• [INPUT DATA]
◆ ◆ ◆ ◆
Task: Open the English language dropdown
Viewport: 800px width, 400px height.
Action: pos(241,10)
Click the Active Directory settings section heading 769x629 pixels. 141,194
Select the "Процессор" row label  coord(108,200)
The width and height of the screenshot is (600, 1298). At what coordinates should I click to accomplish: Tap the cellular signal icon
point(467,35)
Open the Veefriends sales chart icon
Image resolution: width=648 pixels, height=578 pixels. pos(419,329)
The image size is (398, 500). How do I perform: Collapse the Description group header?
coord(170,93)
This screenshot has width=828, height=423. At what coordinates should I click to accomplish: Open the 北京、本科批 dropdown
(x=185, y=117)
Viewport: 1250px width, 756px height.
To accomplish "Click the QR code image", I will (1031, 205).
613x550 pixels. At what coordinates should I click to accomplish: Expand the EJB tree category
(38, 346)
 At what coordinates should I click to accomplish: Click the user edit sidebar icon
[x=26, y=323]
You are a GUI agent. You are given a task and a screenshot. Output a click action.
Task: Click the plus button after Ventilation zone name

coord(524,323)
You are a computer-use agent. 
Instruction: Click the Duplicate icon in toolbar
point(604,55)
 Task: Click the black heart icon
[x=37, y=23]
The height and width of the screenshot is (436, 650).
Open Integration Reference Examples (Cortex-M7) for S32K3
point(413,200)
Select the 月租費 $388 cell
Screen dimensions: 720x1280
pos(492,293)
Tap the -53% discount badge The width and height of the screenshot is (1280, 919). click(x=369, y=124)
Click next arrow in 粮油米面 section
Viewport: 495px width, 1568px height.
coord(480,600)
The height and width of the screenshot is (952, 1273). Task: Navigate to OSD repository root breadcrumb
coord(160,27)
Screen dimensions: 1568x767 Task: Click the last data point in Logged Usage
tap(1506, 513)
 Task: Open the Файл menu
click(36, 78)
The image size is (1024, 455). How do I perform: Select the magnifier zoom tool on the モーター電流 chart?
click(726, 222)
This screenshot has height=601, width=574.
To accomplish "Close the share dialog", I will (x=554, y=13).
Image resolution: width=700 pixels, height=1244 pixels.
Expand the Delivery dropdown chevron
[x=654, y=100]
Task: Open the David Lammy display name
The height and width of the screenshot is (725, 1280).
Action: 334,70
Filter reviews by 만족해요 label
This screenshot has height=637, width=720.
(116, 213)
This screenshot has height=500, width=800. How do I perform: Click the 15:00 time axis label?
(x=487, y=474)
◆ ◆ ◆ ◆
What's wanted here is every record, retyped exactly as shown above.

Task: Open the English language dropdown
Viewport: 800px width, 400px height.
Action: pos(241,10)
Click the Active Directory settings section heading 769x629 pixels. 141,194
Select the "Процессор" row label  coord(108,200)
The width and height of the screenshot is (600, 1298). At what coordinates should I click to accomplish: Tap the cellular signal icon
point(467,35)
Open the Veefriends sales chart icon
Image resolution: width=648 pixels, height=578 pixels. pos(419,329)
The image size is (398, 500). How do I perform: Collapse the Description group header?
coord(170,93)
This screenshot has width=828, height=423. At what coordinates should I click to accomplish: Open the 北京、本科批 dropdown
(x=185, y=117)
Viewport: 1250px width, 756px height.
To accomplish "Click the QR code image", I will (1031, 205).
613x550 pixels. At what coordinates should I click to accomplish: Expand the EJB tree category
(38, 346)
 At what coordinates should I click to accomplish: Click the user edit sidebar icon
[x=26, y=323]
You are a GUI agent. You are given a task and a screenshot. Output a click action.
Task: Click the plus button after Ventilation zone name

coord(524,323)
You are a computer-use agent. 
Instruction: Click the Duplicate icon in toolbar
point(604,55)
 Task: Click the black heart icon
[x=37, y=23]
The height and width of the screenshot is (436, 650).
Open Integration Reference Examples (Cortex-M7) for S32K3
point(413,200)
Select the 月租費 $388 cell
Screen dimensions: 720x1280
pos(492,293)
Tap the -53% discount badge The width and height of the screenshot is (1280, 919). click(x=369, y=124)
Click next arrow in 粮油米面 section
Viewport: 495px width, 1568px height.
coord(480,600)
The height and width of the screenshot is (952, 1273). Task: Navigate to OSD repository root breadcrumb
coord(160,27)
Screen dimensions: 1568x767 Task: Click the last data point in Logged Usage
tap(1506, 513)
 Task: Open the Файл menu
click(36, 78)
The image size is (1024, 455). How do I perform: Select the magnifier zoom tool on the モーター電流 chart?
click(726, 222)
This screenshot has height=601, width=574.
To accomplish "Close the share dialog", I will (x=554, y=13).
Image resolution: width=700 pixels, height=1244 pixels.
Expand the Delivery dropdown chevron
[x=654, y=100]
Task: Open the David Lammy display name
The height and width of the screenshot is (725, 1280).
Action: 334,70
Filter reviews by 만족해요 label
This screenshot has height=637, width=720.
(116, 213)
This screenshot has height=500, width=800. How do I perform: Click the 15:00 time axis label?
(x=487, y=474)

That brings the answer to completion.